In 2017 the Doncaster Free Press itself became a victim of the Johnston Press cost cutting when it’s Sunny Bar offices were closed and remain staff  either relocated to Sheffield or reduced to home working. At the same time The Star and Sheffield Telegraph’s York Street offices were sold to developers who are currently in the process of turning them into yet more student flats, whilst the remaining journalists now work out of a serviced office in the city centre – spreading their thin resources across an ever larger number of media titles.

I’ve spoken to enough journalists during my career to know that most care deeply and passionately about serving their local communities. Whilst the model of using shared resources certainly helped JP to achieve its aims of satisfying the banks and its shareholders in the short term, it’s been clear for a very long time that its business model just doesn’t stack up and ultimately there would only be one tragic outcome.

Nationally, newspaper sales have been following a general downward trend, independently owned titles such as the Rotherham Advertiser and Barnsley Chronicle have generally fared much better than those in the JP stable. I think this speaks volumes about the importance of quality editorial content.  Simply because a reader is based in Sheffield, Leeds or Edinburgh, rather than Doncaster, Halifax or Falkirk doesn’t mean they should expect less from their local newspaper, they should expect more and this is arguably JP’s greatest failing.
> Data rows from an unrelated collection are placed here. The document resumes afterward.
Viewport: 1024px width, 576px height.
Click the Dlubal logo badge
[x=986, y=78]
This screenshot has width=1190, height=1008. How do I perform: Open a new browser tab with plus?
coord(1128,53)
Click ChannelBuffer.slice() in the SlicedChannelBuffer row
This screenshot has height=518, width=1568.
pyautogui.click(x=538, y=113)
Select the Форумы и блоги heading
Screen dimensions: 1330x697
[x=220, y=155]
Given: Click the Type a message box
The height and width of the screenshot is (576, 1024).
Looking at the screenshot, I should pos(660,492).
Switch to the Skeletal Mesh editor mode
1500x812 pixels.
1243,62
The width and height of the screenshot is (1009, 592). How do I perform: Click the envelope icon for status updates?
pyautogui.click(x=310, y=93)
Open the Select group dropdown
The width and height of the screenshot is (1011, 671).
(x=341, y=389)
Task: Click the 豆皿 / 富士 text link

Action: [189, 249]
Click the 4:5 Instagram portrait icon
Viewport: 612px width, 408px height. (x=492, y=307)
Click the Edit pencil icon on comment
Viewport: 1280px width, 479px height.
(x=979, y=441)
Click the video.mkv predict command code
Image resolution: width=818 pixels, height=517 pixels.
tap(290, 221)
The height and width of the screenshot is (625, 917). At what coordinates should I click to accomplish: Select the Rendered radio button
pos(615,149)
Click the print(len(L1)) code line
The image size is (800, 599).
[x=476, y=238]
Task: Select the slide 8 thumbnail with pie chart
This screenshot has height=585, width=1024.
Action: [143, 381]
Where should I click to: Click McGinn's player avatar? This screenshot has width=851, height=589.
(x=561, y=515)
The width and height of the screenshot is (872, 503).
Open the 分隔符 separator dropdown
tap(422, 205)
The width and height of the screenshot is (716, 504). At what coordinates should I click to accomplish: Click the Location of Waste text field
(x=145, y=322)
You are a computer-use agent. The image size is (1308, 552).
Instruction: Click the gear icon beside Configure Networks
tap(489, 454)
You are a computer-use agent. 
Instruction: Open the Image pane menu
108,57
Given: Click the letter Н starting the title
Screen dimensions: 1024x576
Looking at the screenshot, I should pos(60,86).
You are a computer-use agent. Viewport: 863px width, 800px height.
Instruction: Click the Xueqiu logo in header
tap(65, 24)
What next for JP and its successors?

At the time of writing, JP has suggested no newspaper titles are planned for closure and they will continue to operate as normal; for now at least, but I suspect it will be inevitable that there will be some casualties in the coming weeks and months.

However, with all areas of the group up for sale, it is probable that further areas of the once great Johnston Empire will continue to be sold off – assuming of course that the price is right. Perhaps only time will tell.

Of course, Johnston Press is probably right, it’s business has been affected by the changing ways in which all digest news, but harnessed with crippling debts, and slow to embrace the new opportunities offered through the internet and social media, it’s perhaps unsurprising that the group finds itself in sorry state it is.

However, if the new holding company manages to keep the current media empire intact, it must invest in local news, rather than take from it. The need for local newspapers has never been greater, but they must evolve.

Will the successors to JP learn these lessons? Given that it’s going to be run by the same people who have driven large sectors of the local media into the ground, I’m doubtful. The pessimist in me thinks it will probably only be a matter of time before we see further titles disappear from the shelves. Within South Yorkshire,  I suspect that may mean the end of the road for the Sheffield Telegraph is looming, being replaced with weekly edition of The Star. I genuinely hope we’re a long way from that happening.

But unless the local and regional media can re-invent itself, it will.

And that’s not good news for anyone who cares about the local and regional media.